> Instructions for the task
This exercise asks for the records to be retyped exactly as they read.

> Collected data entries
Start of Block
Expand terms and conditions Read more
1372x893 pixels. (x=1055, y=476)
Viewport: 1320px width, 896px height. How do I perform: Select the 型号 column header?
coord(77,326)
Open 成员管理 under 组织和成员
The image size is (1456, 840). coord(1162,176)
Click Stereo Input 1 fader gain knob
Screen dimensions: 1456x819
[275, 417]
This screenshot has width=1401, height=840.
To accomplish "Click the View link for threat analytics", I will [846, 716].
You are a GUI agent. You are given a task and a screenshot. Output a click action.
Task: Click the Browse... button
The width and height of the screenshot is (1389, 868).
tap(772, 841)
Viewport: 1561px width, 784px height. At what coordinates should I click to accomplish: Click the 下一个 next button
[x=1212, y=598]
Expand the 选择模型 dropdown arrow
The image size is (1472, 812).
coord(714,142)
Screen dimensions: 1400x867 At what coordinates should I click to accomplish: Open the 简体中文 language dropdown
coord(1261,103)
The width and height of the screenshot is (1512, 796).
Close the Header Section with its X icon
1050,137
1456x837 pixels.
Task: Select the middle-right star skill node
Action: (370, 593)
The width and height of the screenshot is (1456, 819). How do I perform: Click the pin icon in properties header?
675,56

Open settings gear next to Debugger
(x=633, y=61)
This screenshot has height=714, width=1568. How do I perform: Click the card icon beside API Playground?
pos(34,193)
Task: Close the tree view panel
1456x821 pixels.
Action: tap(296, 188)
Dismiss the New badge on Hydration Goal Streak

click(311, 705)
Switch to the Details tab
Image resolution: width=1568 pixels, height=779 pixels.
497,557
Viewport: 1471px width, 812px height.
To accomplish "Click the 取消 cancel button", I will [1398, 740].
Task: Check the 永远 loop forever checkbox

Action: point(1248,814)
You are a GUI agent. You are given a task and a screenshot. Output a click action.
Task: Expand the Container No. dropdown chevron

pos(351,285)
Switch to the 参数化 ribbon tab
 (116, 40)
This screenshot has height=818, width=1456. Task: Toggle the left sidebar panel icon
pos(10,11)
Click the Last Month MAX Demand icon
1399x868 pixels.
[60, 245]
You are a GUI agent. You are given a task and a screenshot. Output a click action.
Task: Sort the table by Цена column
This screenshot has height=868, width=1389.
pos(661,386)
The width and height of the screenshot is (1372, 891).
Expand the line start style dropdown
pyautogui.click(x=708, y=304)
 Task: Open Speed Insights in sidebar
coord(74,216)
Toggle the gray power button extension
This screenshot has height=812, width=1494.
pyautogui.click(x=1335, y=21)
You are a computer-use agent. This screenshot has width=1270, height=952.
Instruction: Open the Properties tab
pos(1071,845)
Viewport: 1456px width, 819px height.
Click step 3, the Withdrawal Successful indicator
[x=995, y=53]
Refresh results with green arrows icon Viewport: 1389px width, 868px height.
End of Block
> Answer to this exercise
Expand terms and conditions Read more
1372x893 pixels. (x=1055, y=476)
Viewport: 1320px width, 896px height. How do I perform: Select the 型号 column header?
coord(77,326)
Open 成员管理 under 组织和成员
The image size is (1456, 840). coord(1162,176)
Click Stereo Input 1 fader gain knob
Screen dimensions: 1456x819
[275, 417]
This screenshot has width=1401, height=840.
To accomplish "Click the View link for threat analytics", I will [846, 716].
You are a GUI agent. You are given a task and a screenshot. Output a click action.
Task: Click the Browse... button
The width and height of the screenshot is (1389, 868).
tap(772, 841)
Viewport: 1561px width, 784px height. At what coordinates should I click to accomplish: Click the 下一个 next button
[x=1212, y=598]
Expand the 选择模型 dropdown arrow
The image size is (1472, 812).
coord(714,142)
Screen dimensions: 1400x867 At what coordinates should I click to accomplish: Open the 简体中文 language dropdown
coord(1261,103)
The width and height of the screenshot is (1512, 796).
Close the Header Section with its X icon
1050,137
1456x837 pixels.
Task: Select the middle-right star skill node
Action: (370, 593)
The width and height of the screenshot is (1456, 819). How do I perform: Click the pin icon in properties header?
675,56

Open settings gear next to Debugger
(x=633, y=61)
This screenshot has height=714, width=1568. How do I perform: Click the card icon beside API Playground?
pos(34,193)
Task: Close the tree view panel
1456x821 pixels.
Action: tap(296, 188)
Dismiss the New badge on Hydration Goal Streak

click(311, 705)
Switch to the Details tab
Image resolution: width=1568 pixels, height=779 pixels.
497,557
Viewport: 1471px width, 812px height.
To accomplish "Click the 取消 cancel button", I will [1398, 740].
Task: Check the 永远 loop forever checkbox

Action: point(1248,814)
You are a GUI agent. You are given a task and a screenshot. Output a click action.
Task: Expand the Container No. dropdown chevron

pos(351,285)
Switch to the 参数化 ribbon tab
 (116, 40)
This screenshot has height=818, width=1456. Task: Toggle the left sidebar panel icon
pos(10,11)
Click the Last Month MAX Demand icon
1399x868 pixels.
[60, 245]
You are a GUI agent. You are given a task and a screenshot. Output a click action.
Task: Sort the table by Цена column
This screenshot has height=868, width=1389.
pos(661,386)
The width and height of the screenshot is (1372, 891).
Expand the line start style dropdown
pyautogui.click(x=708, y=304)
 Task: Open Speed Insights in sidebar
coord(74,216)
Toggle the gray power button extension
This screenshot has height=812, width=1494.
pyautogui.click(x=1335, y=21)
You are a computer-use agent. This screenshot has width=1270, height=952.
Instruction: Open the Properties tab
pos(1071,845)
Viewport: 1456px width, 819px height.
Click step 3, the Withdrawal Successful indicator
[x=995, y=53]
Refresh results with green arrows icon Viewport: 1389px width, 868px height.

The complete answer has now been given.